Sem antecipar qualquer conclusão sobre o caso concreto, alguns pontos costumam ser observados em investigações dessa natureza:
- se os empregados participaram de forma realmente voluntária;
- se houve algum tipo de constrangimento ou exposição excessiva;
- como ocorreu a autorização para utilização da imagem dos trabalhadores;
- se foram respeitados os direitos da personalidade dos empregados;
- qual foi o contexto das gravações;
- se houve reflexos na jornada de trabalho.
Somente ao final da investigação será possível concluir se houve ou não alguma irregularidade.

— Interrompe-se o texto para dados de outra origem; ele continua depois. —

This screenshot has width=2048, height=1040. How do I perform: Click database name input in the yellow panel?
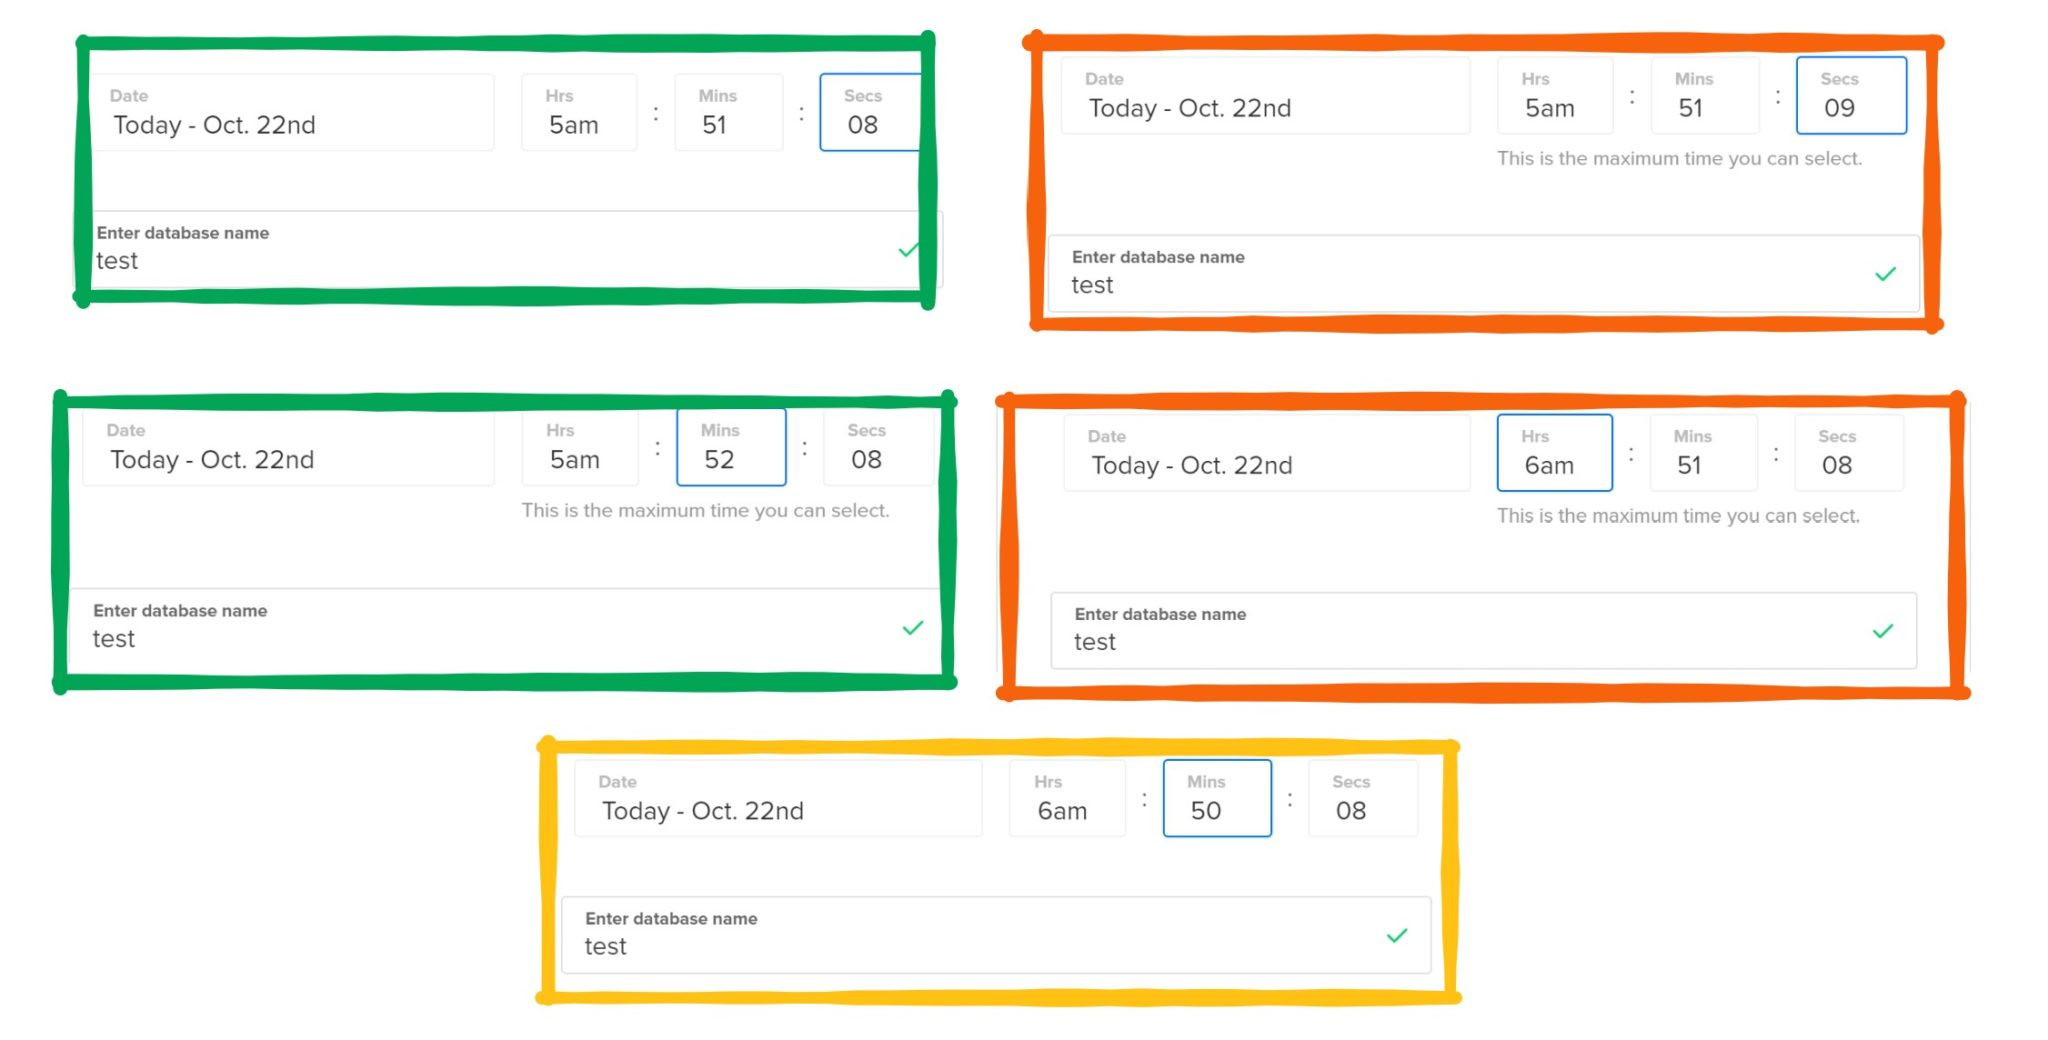pyautogui.click(x=996, y=935)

Mais do que um reality, uma discussão sobre os limites da relação de trabalho
Independentemente do desfecho da investigação, o caso Viih Tube trouxe para o debate público um tema que sempre esteve presente no Direito do Trabalho: os limites do poder do empregador e a necessidade de proteger a liberdade e a dignidade do trabalhador.
A legislação trabalhista existe justamente porque reconhece que a relação entre empregado e empregador não ocorre em condições de igualdade. Por isso, situações que, à primeira vista, parecem resultar de uma escolha livre podem exigir uma análise mais profunda quando envolvem subordinação, exposição pública e possíveis impactos na relação de trabalho.
O episódio também reforça que a proteção ao trabalhador não se limita às atividades previstas no contrato de trabalho. Questões relacionadas ao uso da imagem, ao consentimento, à dignidade da pessoa humana e ao ambiente de trabalho podem ganhar relevância sempre que a relação de emprego ultrapassa os limites da prestação de serviços e passa a envolver exposição pública.
Mais do que discutir um reality show específico, o caso convida à reflexão sobre até que ponto o consentimento do trabalhador é suficiente para afastar questionamentos jurídicos e evidencia a importância de preservar os direitos fundamentais em qualquer relação de trabalho.